Biweekly Schedule of Docetaxel and Cisplatin in High Risk Patients With Unresectable Non-small Cell Lung Cancer (NSCLC)
Status:
Completed
Trial end date:
2012-08-01
Target enrollment:
Participant gender:
Summary
The rationale of phase II study of biweekly docetaxel and cisplatin in patients with
unresectable NSCLC are follows:
First, the optimal dose and schedule of combination with docetaxel and cisplatin are still
controversial (3 weekly versus weekly).
Platinum-based combination chemotherapy improves the survival of patients with advanced
non-small cell lung cancer (NSCLC) in the first-line setting.
Combination chemotherapy with docetaxel and cisplatin is one of the standard platinum-based
regimens for treating NSCLC. However, usual standard 3 weekly regimen with docetaxel and
cisplatin have consistently produced frequent Grade 3-4 neutropenia, and febrile neutropenia.
Although weekly docetaxel and cisplatin is better tolerated than chemotherapy every 3 weeks,
especially in the first line setting in terms of myelosuppression, the optimal dose and
schedule for administration of the two drugs has not yet been determined.
Both 3-weekly docetaxel plus cisplatin and weekly schedule showed similar response rates but
had different toxicity profiles. The most frequent grade 3 or 4 toxicities were neutropenia
in the 3 weekly schedule and fatigue or asthenia in the weekly schedule.
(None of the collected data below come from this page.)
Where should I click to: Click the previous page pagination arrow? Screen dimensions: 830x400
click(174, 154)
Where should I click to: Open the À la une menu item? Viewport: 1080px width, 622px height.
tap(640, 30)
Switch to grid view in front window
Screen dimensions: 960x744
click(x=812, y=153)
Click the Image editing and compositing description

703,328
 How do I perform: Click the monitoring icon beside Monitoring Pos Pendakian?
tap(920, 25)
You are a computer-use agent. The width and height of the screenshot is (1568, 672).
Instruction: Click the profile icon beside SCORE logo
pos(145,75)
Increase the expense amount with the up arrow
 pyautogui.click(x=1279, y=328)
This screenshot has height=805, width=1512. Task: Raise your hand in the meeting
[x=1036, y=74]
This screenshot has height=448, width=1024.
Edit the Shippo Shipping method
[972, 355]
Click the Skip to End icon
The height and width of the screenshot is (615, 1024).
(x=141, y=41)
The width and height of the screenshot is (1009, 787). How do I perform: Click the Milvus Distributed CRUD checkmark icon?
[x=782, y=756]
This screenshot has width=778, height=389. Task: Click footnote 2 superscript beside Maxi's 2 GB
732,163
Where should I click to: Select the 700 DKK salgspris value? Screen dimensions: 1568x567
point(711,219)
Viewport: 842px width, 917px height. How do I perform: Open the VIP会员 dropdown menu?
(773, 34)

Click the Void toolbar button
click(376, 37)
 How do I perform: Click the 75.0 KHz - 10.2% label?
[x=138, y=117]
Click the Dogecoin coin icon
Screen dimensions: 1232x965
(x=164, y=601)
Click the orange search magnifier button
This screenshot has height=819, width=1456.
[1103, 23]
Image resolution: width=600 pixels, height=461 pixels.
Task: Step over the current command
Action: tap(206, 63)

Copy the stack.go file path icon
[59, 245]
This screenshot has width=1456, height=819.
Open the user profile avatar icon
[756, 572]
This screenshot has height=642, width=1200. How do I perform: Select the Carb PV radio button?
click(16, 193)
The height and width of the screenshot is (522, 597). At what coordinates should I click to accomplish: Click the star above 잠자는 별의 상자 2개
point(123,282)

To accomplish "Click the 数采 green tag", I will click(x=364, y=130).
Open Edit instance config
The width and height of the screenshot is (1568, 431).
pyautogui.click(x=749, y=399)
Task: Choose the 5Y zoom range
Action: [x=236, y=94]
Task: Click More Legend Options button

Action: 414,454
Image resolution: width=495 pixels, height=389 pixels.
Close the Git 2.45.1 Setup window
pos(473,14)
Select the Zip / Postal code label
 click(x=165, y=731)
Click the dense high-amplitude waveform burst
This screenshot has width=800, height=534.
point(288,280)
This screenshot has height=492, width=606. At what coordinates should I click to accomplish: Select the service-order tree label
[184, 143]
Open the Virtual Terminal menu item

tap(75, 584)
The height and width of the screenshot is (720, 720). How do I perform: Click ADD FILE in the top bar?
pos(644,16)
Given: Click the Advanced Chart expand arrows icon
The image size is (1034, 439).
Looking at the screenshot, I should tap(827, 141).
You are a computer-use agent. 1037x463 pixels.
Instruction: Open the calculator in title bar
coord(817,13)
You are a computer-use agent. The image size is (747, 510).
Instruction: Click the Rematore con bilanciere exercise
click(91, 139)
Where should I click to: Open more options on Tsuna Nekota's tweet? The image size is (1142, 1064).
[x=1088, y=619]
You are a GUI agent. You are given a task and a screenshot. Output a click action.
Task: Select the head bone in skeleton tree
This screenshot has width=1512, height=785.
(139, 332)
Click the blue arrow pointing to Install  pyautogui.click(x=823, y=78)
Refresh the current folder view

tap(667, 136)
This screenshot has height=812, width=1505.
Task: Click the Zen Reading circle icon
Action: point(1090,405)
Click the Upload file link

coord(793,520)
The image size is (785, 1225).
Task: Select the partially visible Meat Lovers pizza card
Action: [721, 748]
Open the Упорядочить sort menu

Second, docetaxel and cisplatin have different action and mechanism. Docetaxel showed
characteristic early bone marrow suppression 5-7 days after infusion compared with usual 14
days after infusion of cisplatin. Thus, nadir period is not overlapped when the investigators
administered both drugs concomittantly.
Third, there are many feasible reports of biweekly administration of docetaxel in patients
with NSCLC, breast cancer, stomach cancer, and ovarian cancer with better safety profiles.
Therefore,the investigators designed this phase II study to evaluate the efficacy and
toxicity of biweekly schedule of docetaxel and cisplatin in patients with unresectable NSCLC
and test the hypothesis that biweekly schedule of docetaxel and cisplatin is better tolerated
than both standard 3 week and weekly schedule in terms of hematologic (neutropenia) and
non-hematologic toxicities (asthenia, interstitial pneumonitis. Additionally the
investigators will evaluate polymorphism associated with this study.